As I noted in this column the other day, the cost of this loophole is going to keep growing, as the trend toward shifting (i.e., “passing-through”) business income to the individual side of the code is on the rise. In no small part, that’s to take advantage of the lower capital gains tax rate on the individual, but not the corporate, side of the code. In fact, pass-through income now accounts for half of all business income, and claimants pay a low average tax rate of just 19 percent.

That’s all a bunch of gnarly tax law, but here’s the bottom line: A small group of wealthy business owners is not contributing its fair share to help support the Medicare program. This both reduces the program’s sustainability and, like so many other loopholes, creates an inefficient incentive to organize your business in such a way as to avoid a tax. That may create work for tax lawyers, but trust me: It would be much better for our economy if our firms worked on producing what it is they produce rather than scrounging around for tax loopholes.

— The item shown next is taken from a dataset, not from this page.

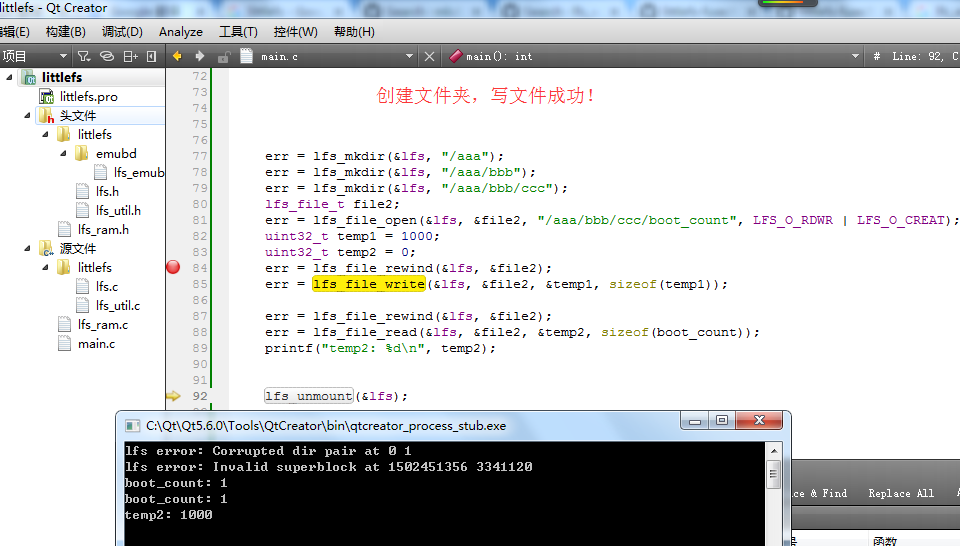Select lfs_ram.c in the project tree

Budget expert Bob Greenstein asked the right question re the NIIT loophole: “How could policymakers, in the name of shoring up Medicare, consider increases in the Medicare payroll tax that regular workers pay or any trimming of the benefits or coverage Medicare provides, when a group of affluent individuals are engaging in tax avoidance to escape their share of Medicare taxes?”

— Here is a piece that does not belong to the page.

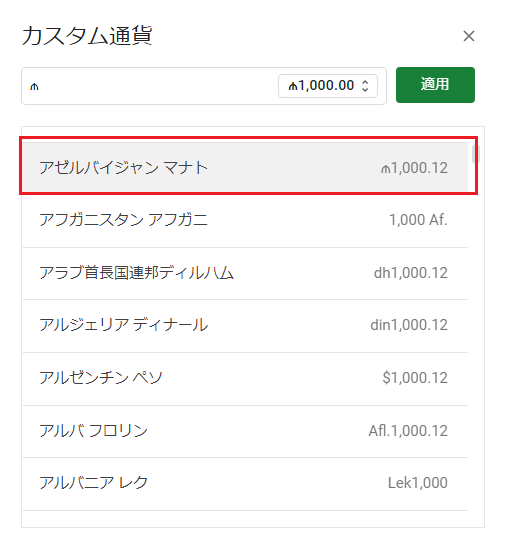
Task: Click the 1,000 Af. sample format
Action: [x=418, y=220]
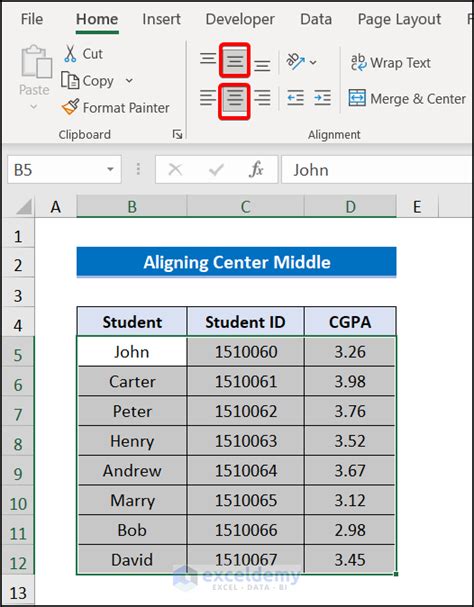Select the Format Painter brush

The other way to sustain Medicare is to improve the efficiency of our uniquely expensive health-care system, thereby lowering the rate of cost growth. Here too, we’ve made real progress. Or, to be more accurate, and I’m sorry to go to the partisan place, but it’s the truth: President Obama and congressional Democrats have made progress.

In the figure below, each line represents CBO’s projected spending on major government health-care programs as a share of GDP. The top line shows the 2010 projection of Medicare, Medicaid, and CHIP costs. The lower line, from CBO’s 2015 forecast, includes the same programs as the earlier projection but adds in the ACA, which didn’t exist in 2010. Remarkably, even after including the ACA and even after large (and wonderful) increases in health coverage, total projected federal health-care costs have shrunk substantially. By 2023, the costs of these major health programs are down by 1 percent of GDP relative to the 2010 projection; by 2030 they are down 2 percent of GDP; and by 2038, by 3 percent of GDP.

Surely, there’s more going on here than just ACA reforms (costs began to slow even before the new law was in place), but just as surely, those reforms have helped by scaling back excessive payments to Medicare providers and accelerating the shift to new Medicare payment models that seek to reward quality of care rather than the volume of services. In addition, many analysts believe that health reform has encouraged changes in the health-care payment and delivery system that will generate further savings. For example, interventions like “bundled payments” (an overall fee covering all the care related to a procedure), “accountable care” models (providers have monetary incentives to reduce spending below a set level while maintaining quality), and bonuses for reducing re-hospitalizations may be helping to slow cost growth.

There are a lot of people around this town telling us how we can’t afford Medicare. To which I say, stop complaining and get to work. By closing tax loopholes, building on the cost savings shown above, and continuing to discover new efficiencies in how we deliver health services, we can and we must ensure that Medicare remains a solid, reliable touchstone at the heart of retirement security in America.